- TASK DETAILS
From the listing below, give again exactly the lines from the line with "Protostomia (30, 391)" to the line with "Wie internationale Zusammenarbeit", ends included, without any pictures.

- LISTED RECORDS
++++++
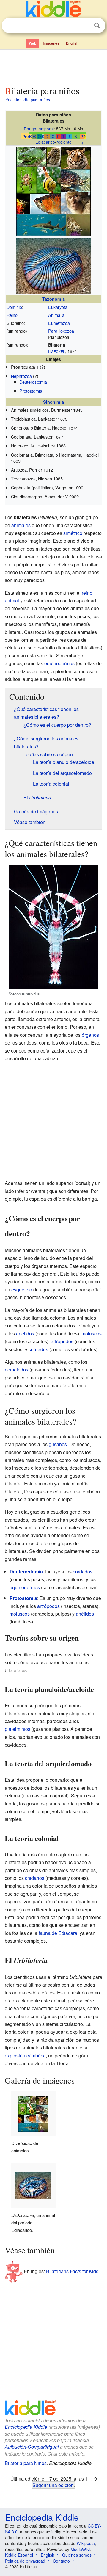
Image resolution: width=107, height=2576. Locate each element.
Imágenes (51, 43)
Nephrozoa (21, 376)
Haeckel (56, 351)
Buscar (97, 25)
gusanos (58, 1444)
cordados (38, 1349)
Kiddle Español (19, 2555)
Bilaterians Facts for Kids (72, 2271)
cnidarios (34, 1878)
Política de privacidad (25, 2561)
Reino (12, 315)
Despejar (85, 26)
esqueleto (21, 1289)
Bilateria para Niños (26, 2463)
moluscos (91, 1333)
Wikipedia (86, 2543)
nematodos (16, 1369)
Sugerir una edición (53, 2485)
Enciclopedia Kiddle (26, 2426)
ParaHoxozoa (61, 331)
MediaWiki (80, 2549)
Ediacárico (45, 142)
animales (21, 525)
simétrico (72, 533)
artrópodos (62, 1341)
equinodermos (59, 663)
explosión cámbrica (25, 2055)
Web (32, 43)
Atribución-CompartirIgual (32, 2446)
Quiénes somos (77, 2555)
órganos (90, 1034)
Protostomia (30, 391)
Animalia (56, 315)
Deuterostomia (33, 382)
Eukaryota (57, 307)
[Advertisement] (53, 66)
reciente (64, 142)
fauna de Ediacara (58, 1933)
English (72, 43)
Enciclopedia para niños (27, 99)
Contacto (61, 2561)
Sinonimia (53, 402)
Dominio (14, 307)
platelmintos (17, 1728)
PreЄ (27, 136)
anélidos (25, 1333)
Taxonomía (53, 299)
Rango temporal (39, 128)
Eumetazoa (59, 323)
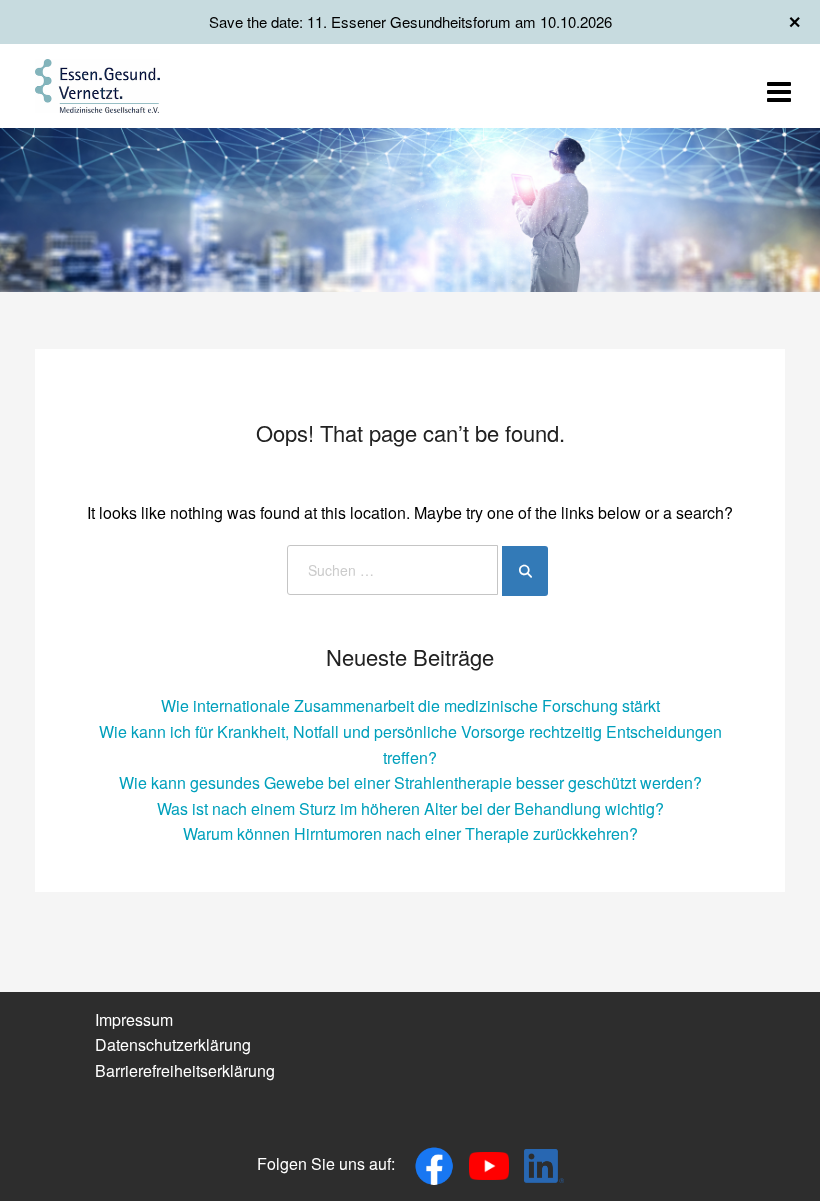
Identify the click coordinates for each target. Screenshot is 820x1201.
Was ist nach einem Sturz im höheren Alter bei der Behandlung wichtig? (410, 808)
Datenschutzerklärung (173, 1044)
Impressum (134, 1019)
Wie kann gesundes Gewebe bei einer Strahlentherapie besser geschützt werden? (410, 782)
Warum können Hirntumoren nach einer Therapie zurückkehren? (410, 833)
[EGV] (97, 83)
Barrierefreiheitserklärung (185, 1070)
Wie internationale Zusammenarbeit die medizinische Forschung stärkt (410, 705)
++++++
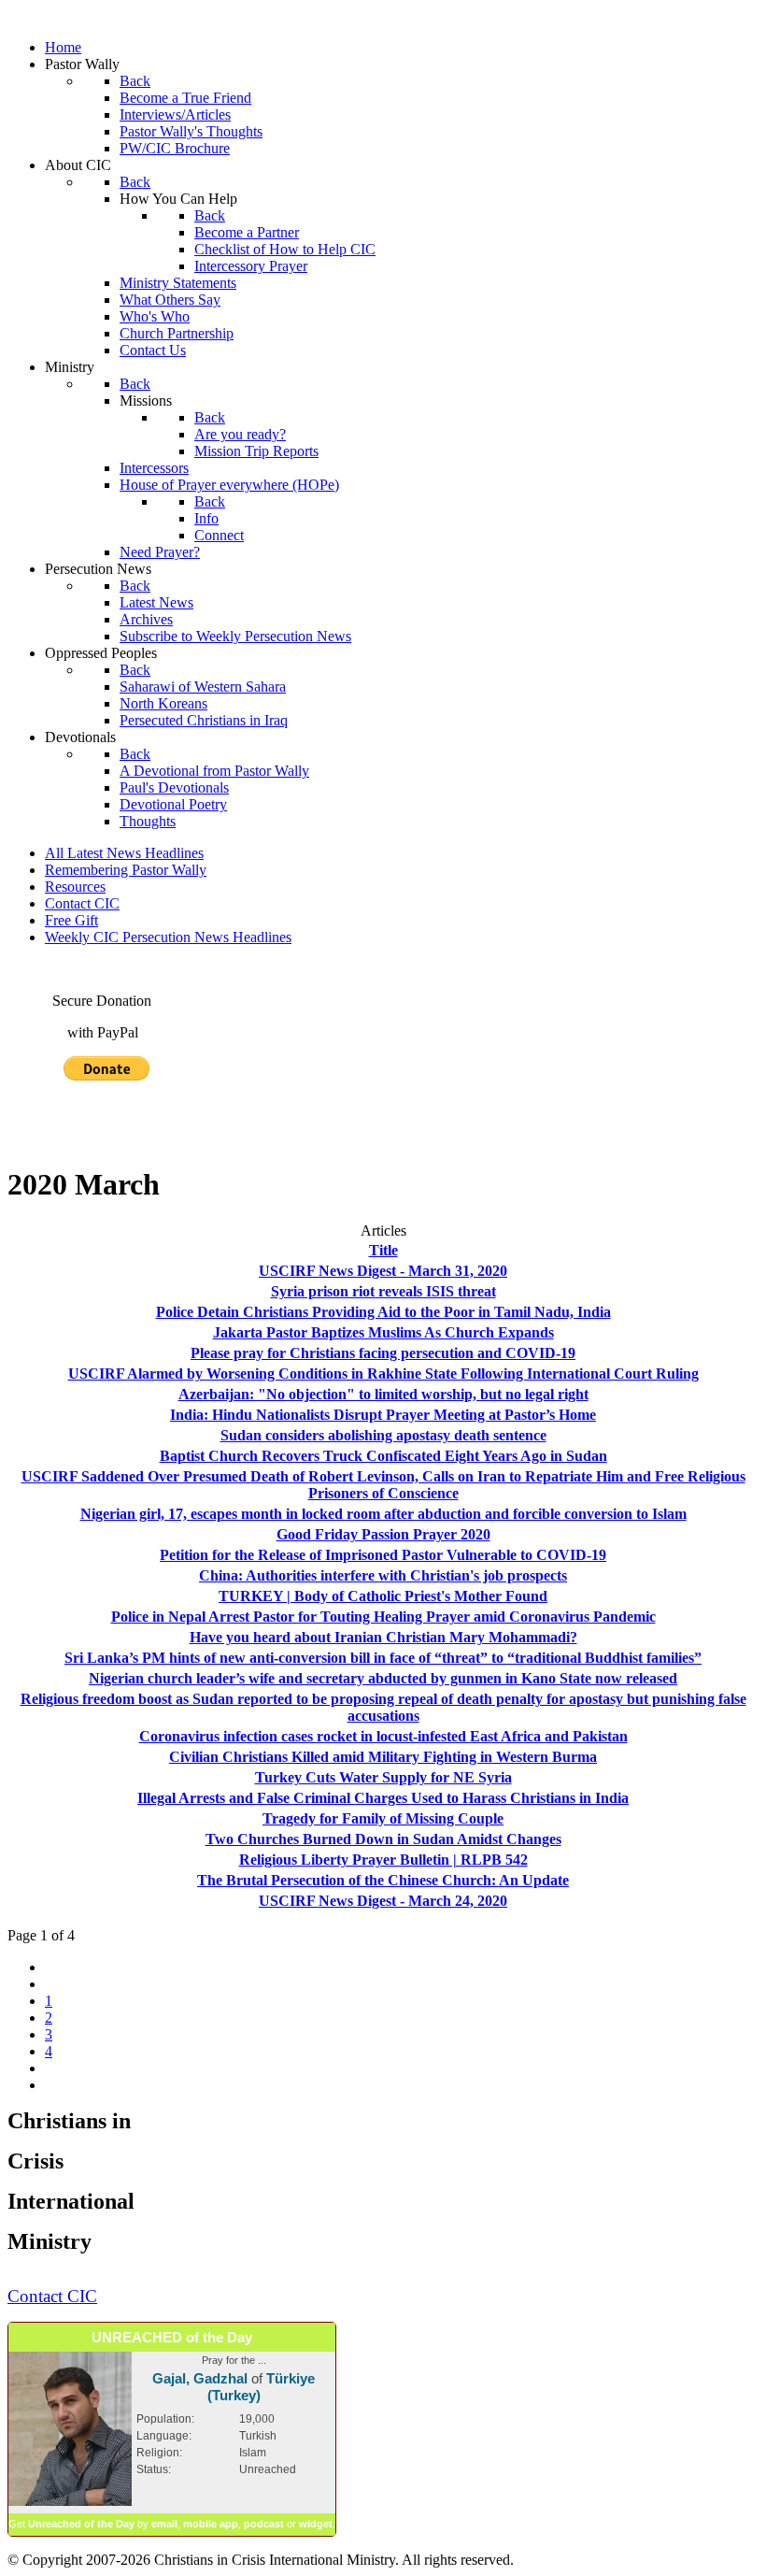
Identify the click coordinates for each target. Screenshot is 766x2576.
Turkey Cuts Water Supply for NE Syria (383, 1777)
++++++
- EXERCISE SOLUTION
Protostomia (30, 391)
Animalia (56, 315)
Deuterostomia (33, 382)
Eukaryota (57, 307)
[Advertisement] (53, 66)
reciente (64, 142)
fauna de Ediacara (58, 1933)
English (72, 43)
Enciclopedia para niños (27, 99)
Contacto (61, 2561)
Sinonimia (53, 402)
Dominio (14, 307)
platelmintos (17, 1728)
PreЄ (27, 136)
anélidos (25, 1333)
Taxonomía (53, 299)
Rango temporal (39, 128)
Eumetazoa (59, 323)
Identify the click coordinates for each target. Screenshot is 820x1201.
Was ist nach einem Sturz im höheren Alter bei der Behandlung wichtig? (410, 808)
Datenschutzerklärung (173, 1044)
Impressum (134, 1019)
Wie kann gesundes Gewebe bei einer Strahlentherapie besser geschützt werden? (410, 782)
Warum können Hirntumoren nach einer Therapie zurückkehren? (410, 833)
[EGV] (97, 83)
Barrierefreiheitserklärung (185, 1070)
Wie internationale Zusammenarbeit die medizinische Forschung stärkt (410, 705)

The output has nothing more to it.